Ulrike Almut Sandig: ich bin ein Feld voller Raps verstecke die Rehe und leuchte wie dreizehn Ölgemälde übereinandergelegt

Almut Sandig Cover„kein schöner Deut in meinem Schland zu finden“

In ihrem Gedichtzyklus „ich bin ein Feld voller Raps verstecke die Rehe und leuchte wie dreizehn Ölgemälde übereinandergelegt“ durchschreitet Ulrike Almut Sandig „unendliche Weiten“ (83) unserer (deutschen) Vergangenheit, Gegenwart und Zukunft. Ausgehend von ganz existentiellen und zeitlosen Fragen nach dem eigenen Ich, der Identität, Fremd- und Eigenwahrnehmung, zoomt die Autorin immer stärker in eine konkrete Aktualität hinein. Was sich lieber wie eine „Zukunft der Märchen“ (83) lesen würde, enttarnt sich immer stärker als unsere alltägliche Realität. Dies verdeutlicht Sandig vielfach auf sprachlicher Ebene. Wie schnell kann aus einem „vollkommen wolkenlosen Himmel“ ein „verkommen wolkenloser Himmel“ (19) werden? Die menschliche Kälte, die oft ganz unschuldig wirkt, reflektiert die Lyrikerin im Motiv ‚Schnee‘, das sie wiederkehrend, in unterschiedlichen Spielarten aufnimmt, sei es als Schneeball, Schneemann, Schneekugel, Eisblume oder in der Farbe ‚weiß‘. Sandig erzählt poetisch von diesen kalten Zeiten, in denen „wir warten auf gute Nachricht“ (20), doch der anhaltende Nachrichtenstrom fließt stets weiter, ohne positive Nachrichten zu überbringen. Was ist überhaupt noch echt in unserer Welt, die von „Datensätze[n] der Nachrichtensatelliten“ (34) gemacht ist und in denen Drohnen unseren Orbit durchkreuzen? Über diesem Orbit schwebt auch die ganz elementare Frage: Wie werden wir wieder sein? Wie kann man sich in der heutigen Zeit als Mensch fühlen, sich selbst nicht und möglichst auch die anderen Menschen nicht aus den Augen verlieren? Sandig konsterniert, dass wir uns bereits „an die Leere in unseren Körpern gewöhnt“ (53) haben. „sind wir, du und ich auch, nicht länger schon abhandengekommen“ (57)?

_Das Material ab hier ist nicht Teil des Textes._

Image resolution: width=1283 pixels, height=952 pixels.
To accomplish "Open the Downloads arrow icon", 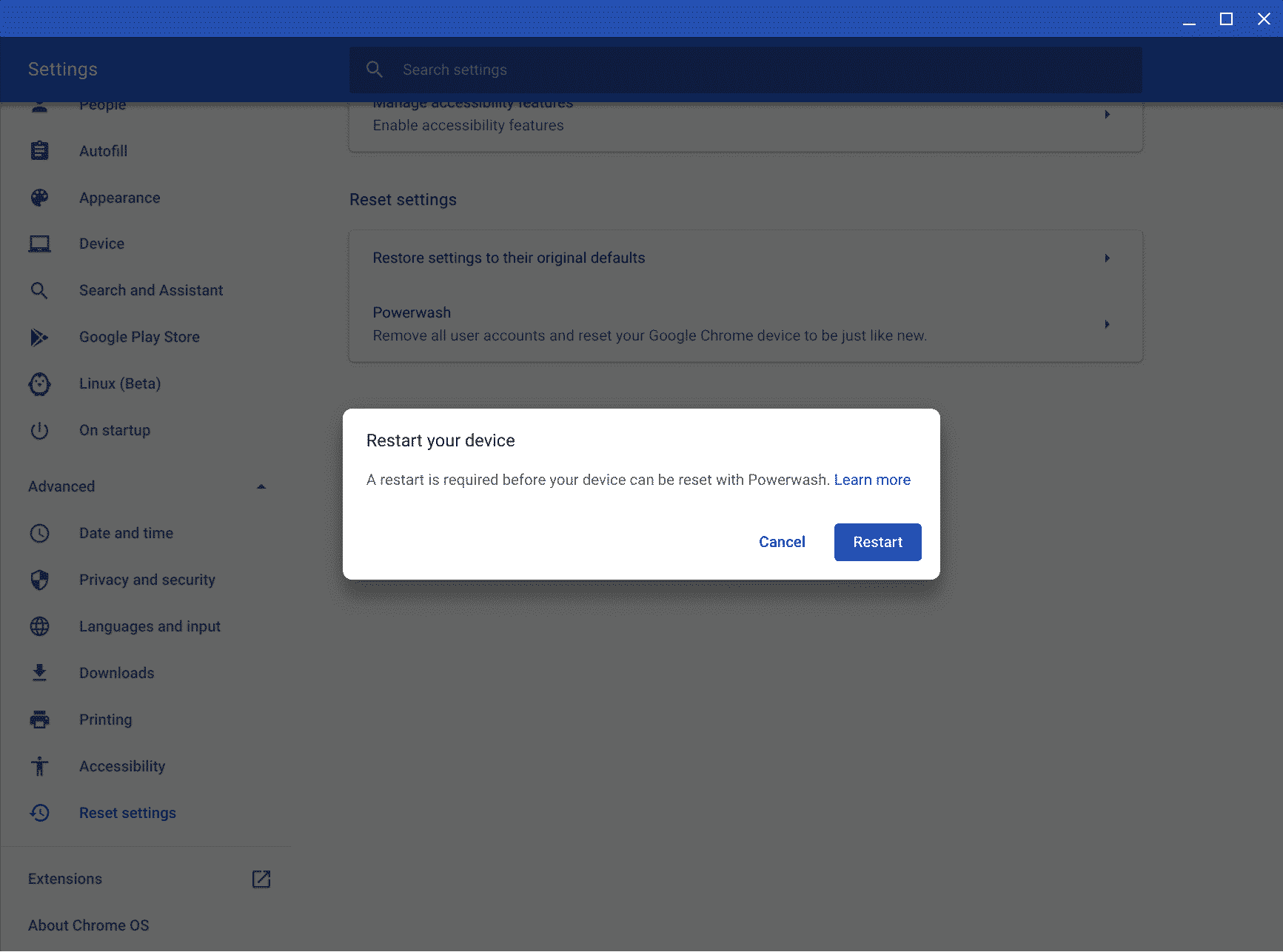I will [x=39, y=672].
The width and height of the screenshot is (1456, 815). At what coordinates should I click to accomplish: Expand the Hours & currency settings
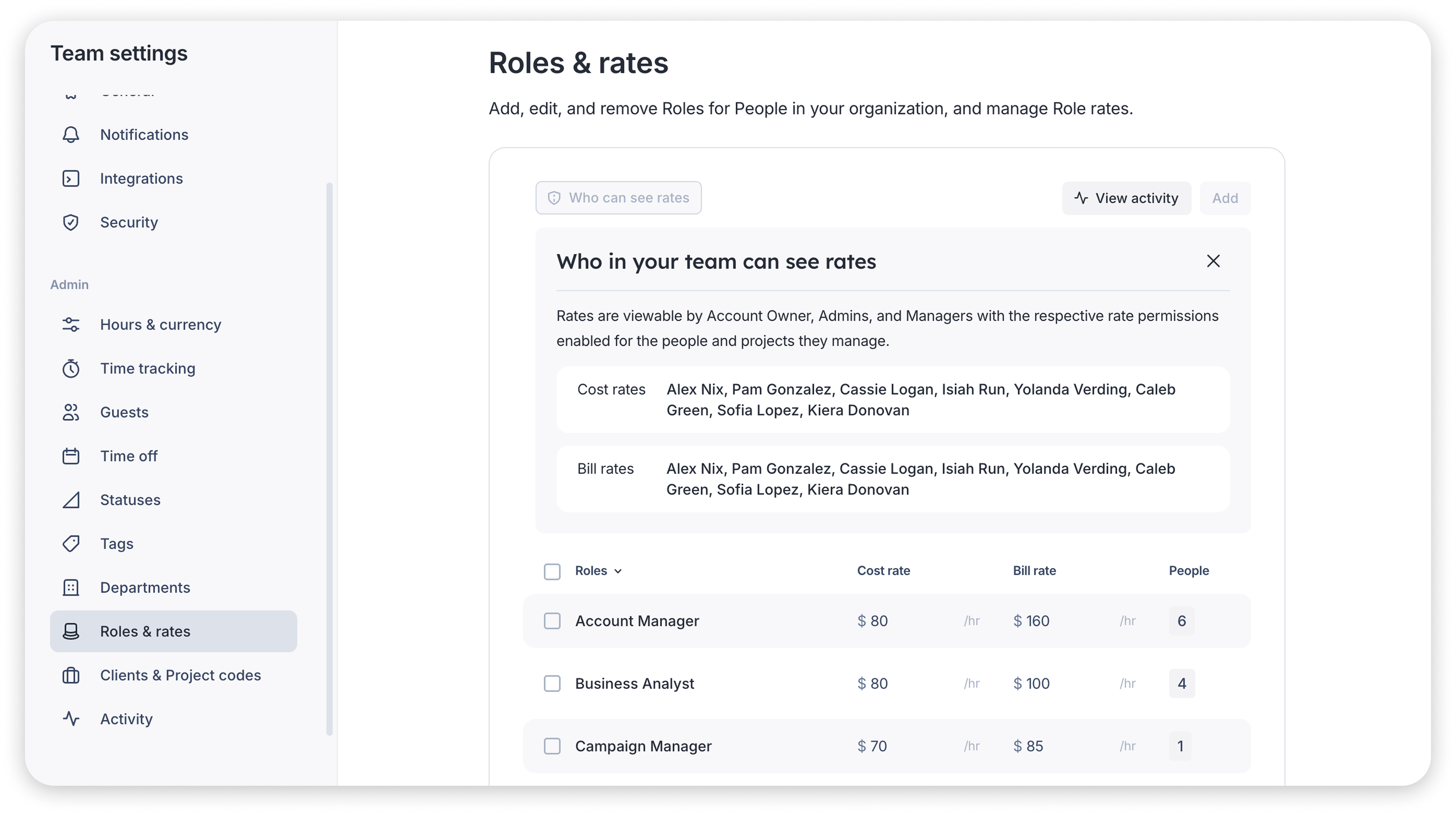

Eine Antwort gelingt vielleicht durch einen Rückgriff auf Vergangenes und eine Zuhilfenahme der alten deutschen Sprach- und Geschichtenmeister: Die Gebrüder Grimm. Durch das Zitieren ihrer Märchenfiguren und -titel schreibt Sandig eine Jahrhunderte alte orale Tradition fort. Denn „das vollkommene Gedicht wird nur gesungen und gesprochen“ (49). Zugleich erweitert die Lyrikerin auch deren Sprachdimension. Wie viele Grimm´sche Redewendungen sind in unsere alltägliche Sprache eingegangen, wie schnell lassen sie sich aber in beunruhigende Sprachbilder verwandeln? Der heutige mediale Informationsfluss verschiebt so manchen Inhalt. Somit ist der Appell „lass dich nicht täuschen! mir ist nicht zu trauen“ (14) auch wörtlich zu nehmen. Wir müssen bei der Sprache beginnen! Direkt im ersten Gedicht „Anfangslied“ heißt es „ich bin ganz aus Sprache gemacht ich bin ein irrer Anfangsvokal“ (9). Somit präsentiert uns die Autorin auf den folgenden Seiten ihre Textlandschaft, ein „Feld voller Raps: ich bin die Landschaft … ich bin ein Text“ (13).

„hören Sie bitte haarscharf vorbei“ (48) heißt es in „das elektronische Gedicht“. Nein, lesen Sie ganz genau –  denn der Gedichtband bietet auch einige Überraschungen Visueller Poesie. Doch noch besser: sehen und hören Sie ganz genau zu: Der Autorin bei Ihren Leseperformances….

(Stephanie Schaefers)

Einen Vorgeschmack kann man hier erhalten: https://www.schoeffling.de/buecher/ulrike-almut-sandig/ich-bin-ein-feld-voller-raps-verstecke-die-rehe-und-leuchte-wie-dreizehn-%C3%96lgem%C3%A4l

(zitiert nach: Sandig, Ulrike Almut: ich bin ein Feld voller Raps verstecke die Rehe und leuchte wie dreizehn Ölgemälde übereinandergelegt. Neue Gedichte. Frankfurt a. M. Schöffling & Co. 2016.)